If by 'others', you mean people who might chime into this post, I can be
fairly certain that not many are going to respond. ( I will be repeating this
post over several months, even one person vaguely interested in about 10
repeat postings will be an excellent hit rate). Personally my suggestion would
be to go with some ordinary forum and then switch to a more secure one once
the topic is deemed too sensitive.

>These days, the tragedy is that so few are taught argument and formal logic
when they're young enough so as to get into the habit of regularly questioning
and testing their beliefs with others and against external evidence.

For most part you cannot teach ( most) people to be questioning of their
beliefs for the very simple reason that they cannot take on that additional
cognitive load. It's is significantly easier for most people to navigate life
with a set predetermined of beliefs on autopilot

>I overly question my stance or beliefs on too many things and that too can be
a hindrance.

Precisely. If you a guy with an above average IQ has a problem ( Yes I read
through your past posts ), what can you expect ordinary people to do?

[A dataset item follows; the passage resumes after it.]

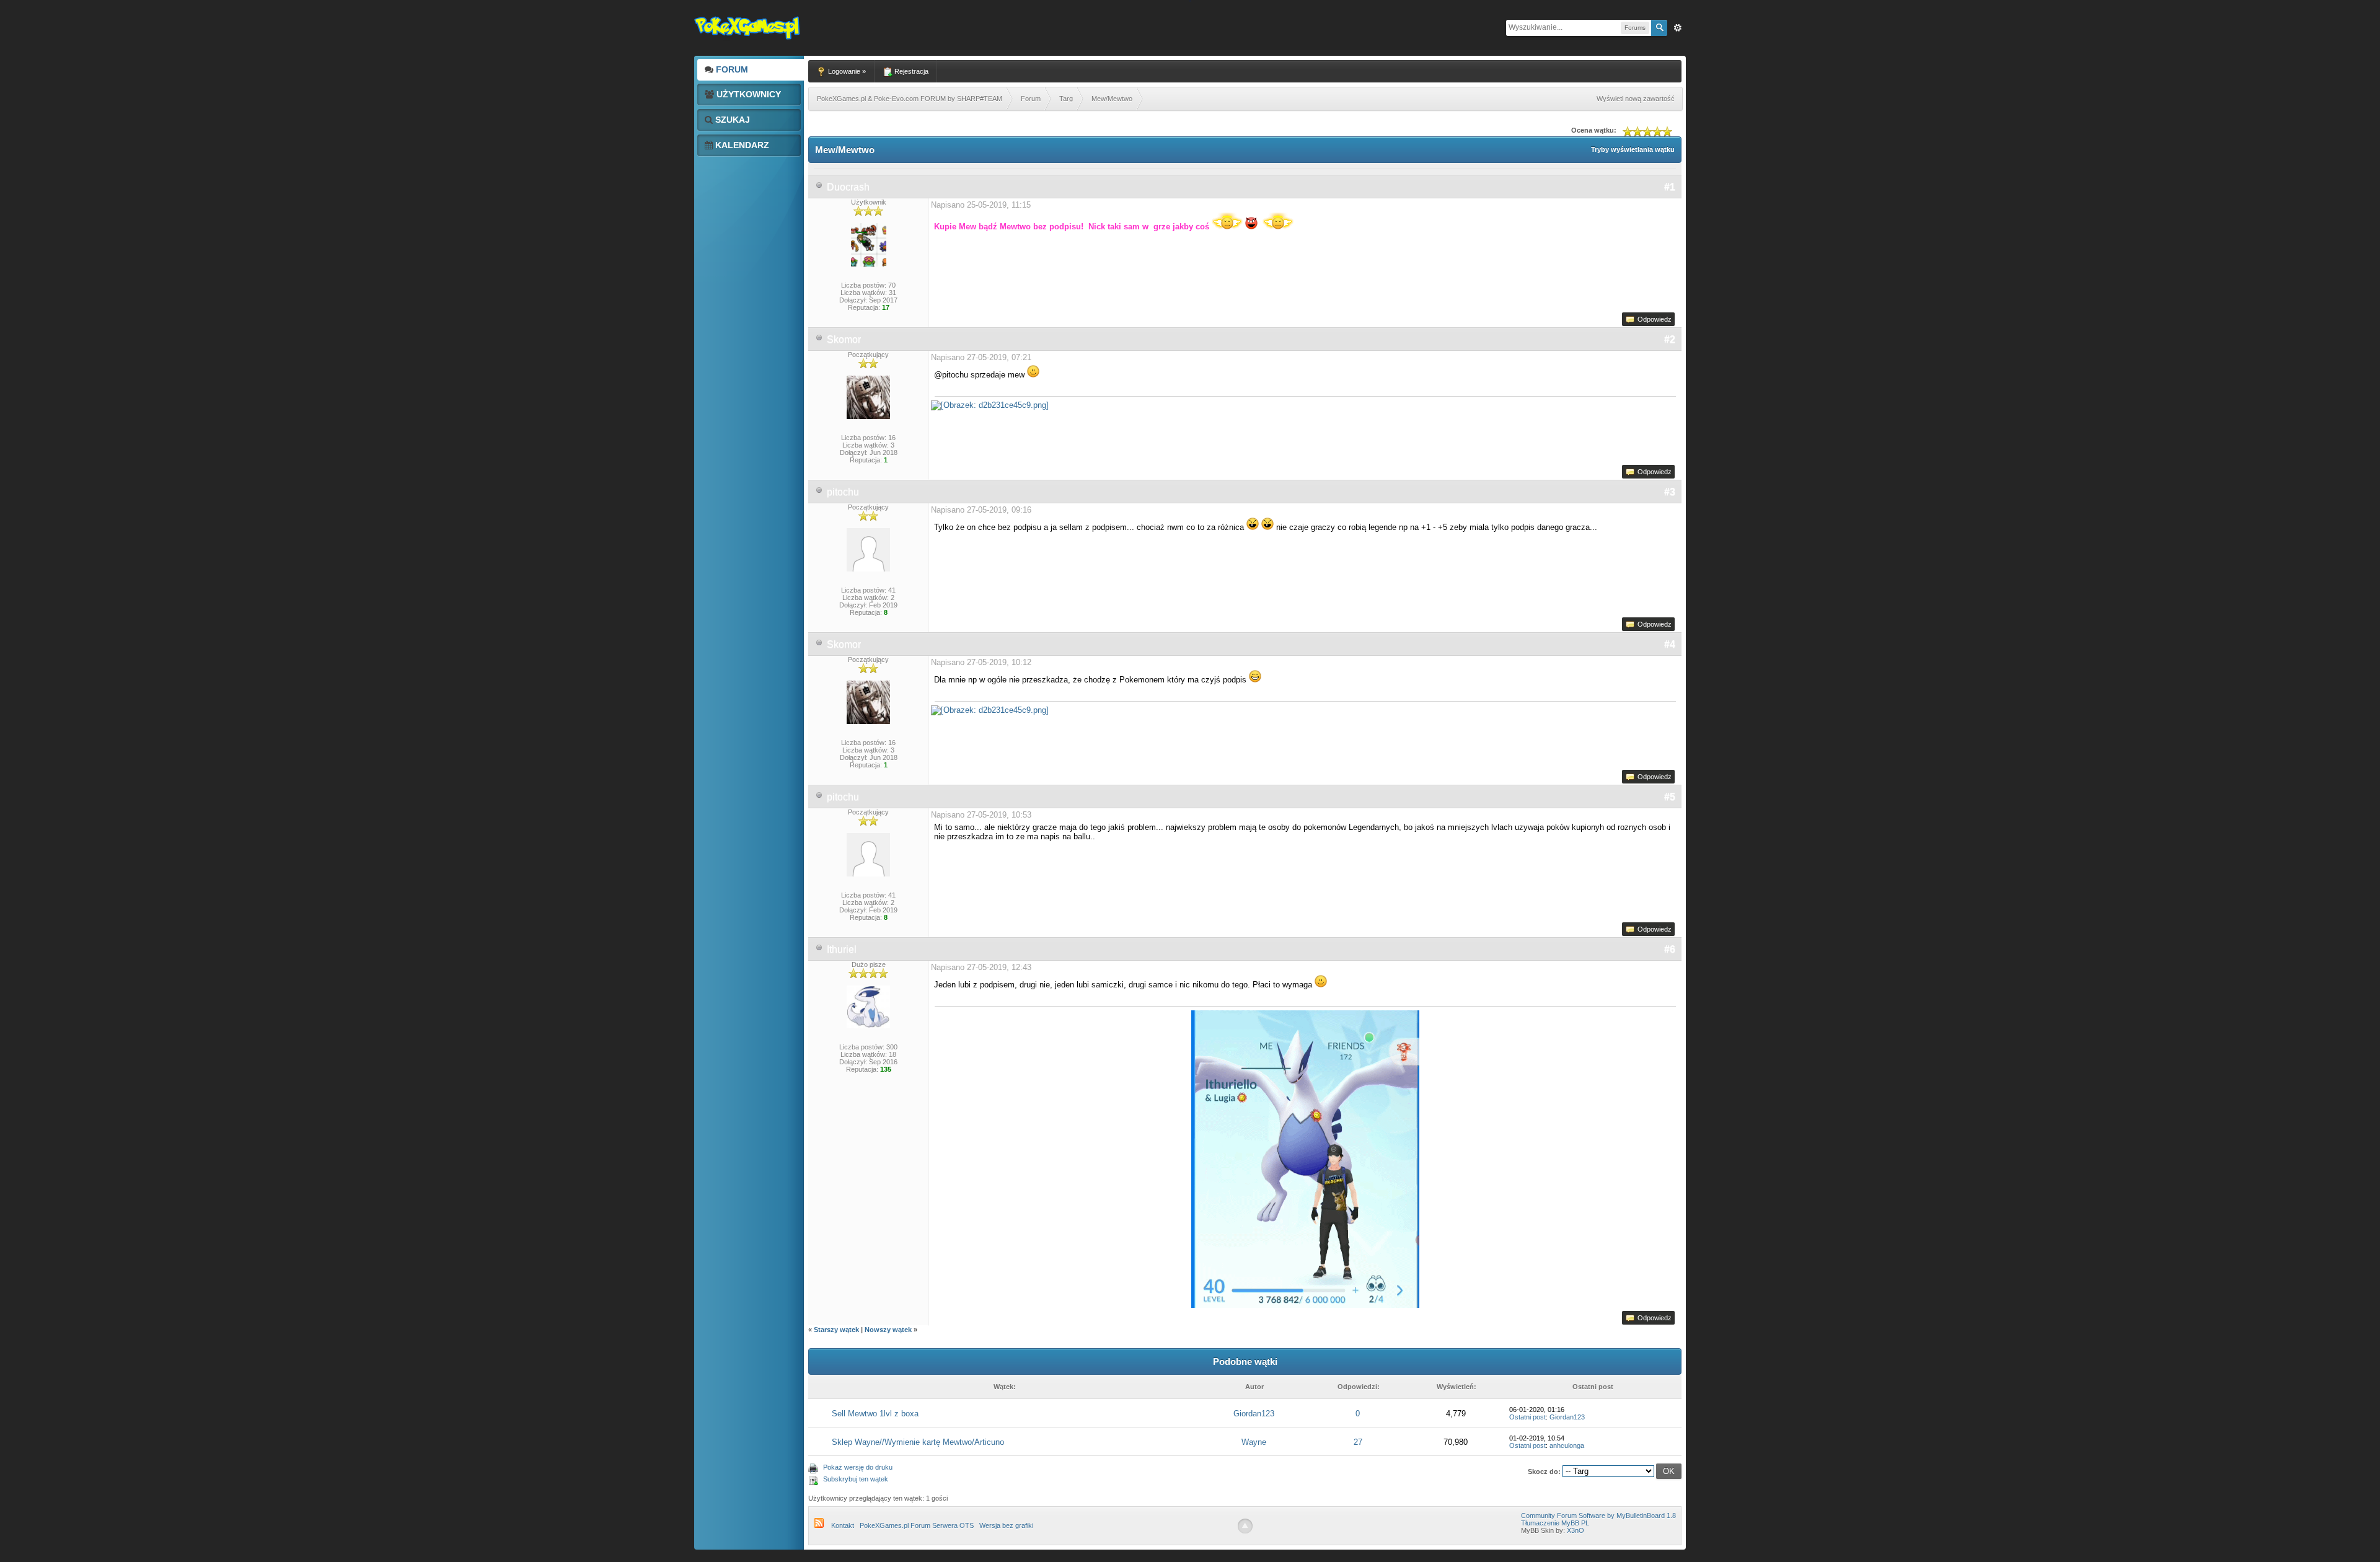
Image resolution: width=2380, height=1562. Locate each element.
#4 (1669, 644)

> It's why discussions groups should be as wide and flexible as is practicable
> but still be kept strictly on topic. That's why a good but fair moderator is
> needed.

My guess is that with most 'well' functioning groups even a moderator is not
often needed. What I have noticed that when there are calls for banning a
person, the person is usually way off topic/rambling incoherently and is a
prolific poster. Of course the people who oppose the ban are very pro-freedom
of speech and this is where the contention comes in. But there are ways of
solving it. ( It's going to be too long a post if I attempt to fully address
it)

>What I've said above is somewhat clumsy, which is what happens when one tries
to oversimplify an argument, nevertheless you'll get the gist of what I mean.

I do. You can generally be assured that I will not jump to conclusions, I will
explicitly ask if in doubt. My larger point though is that if you find
yourself worrying about being mis-interpreted then, if possible you should
avoid that individual altogether, or just take a stand of not speaking up. (
like I often do at my work place). Anyway I read through some of your past
posts and I can say with a fair degree of certainty that I need not even ask
you about your beliefs, you appear well above the threshold of dealability as
far as I'm concerned. Not saying that there won't be minor differences, but I
don't see fundamental differences either. ( I was pleasantly suprised that you
knew about thalidomide, not may on HN would even have heard of it)